▸ **Work required**
Here is a block of entries. Write out its lines exactly, from the first through the one containing "Task: Select the Day 15 row label".

▸ **Provided records**
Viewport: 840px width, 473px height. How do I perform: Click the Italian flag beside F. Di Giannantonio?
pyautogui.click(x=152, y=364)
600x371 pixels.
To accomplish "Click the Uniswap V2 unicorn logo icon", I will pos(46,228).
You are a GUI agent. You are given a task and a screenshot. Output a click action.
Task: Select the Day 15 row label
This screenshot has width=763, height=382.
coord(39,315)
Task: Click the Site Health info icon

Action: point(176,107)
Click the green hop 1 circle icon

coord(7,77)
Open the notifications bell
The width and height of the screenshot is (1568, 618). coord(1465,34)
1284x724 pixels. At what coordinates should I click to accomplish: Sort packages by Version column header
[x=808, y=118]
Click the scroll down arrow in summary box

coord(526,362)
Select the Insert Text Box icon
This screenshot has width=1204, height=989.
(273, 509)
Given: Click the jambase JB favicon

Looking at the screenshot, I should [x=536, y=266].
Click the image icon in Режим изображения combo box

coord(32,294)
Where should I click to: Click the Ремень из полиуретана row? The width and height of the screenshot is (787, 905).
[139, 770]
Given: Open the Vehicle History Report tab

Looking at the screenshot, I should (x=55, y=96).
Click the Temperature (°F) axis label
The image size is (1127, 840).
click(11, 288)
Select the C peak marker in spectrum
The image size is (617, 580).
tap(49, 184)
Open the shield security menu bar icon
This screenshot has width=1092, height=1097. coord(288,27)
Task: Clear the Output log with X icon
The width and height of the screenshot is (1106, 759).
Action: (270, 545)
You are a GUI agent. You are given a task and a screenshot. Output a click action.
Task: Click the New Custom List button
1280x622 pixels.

▸ **Result of this exercise**
Viewport: 840px width, 473px height. How do I perform: Click the Italian flag beside F. Di Giannantonio?
pyautogui.click(x=152, y=364)
600x371 pixels.
To accomplish "Click the Uniswap V2 unicorn logo icon", I will pos(46,228).
You are a GUI agent. You are given a task and a screenshot. Output a click action.
Task: Select the Day 15 row label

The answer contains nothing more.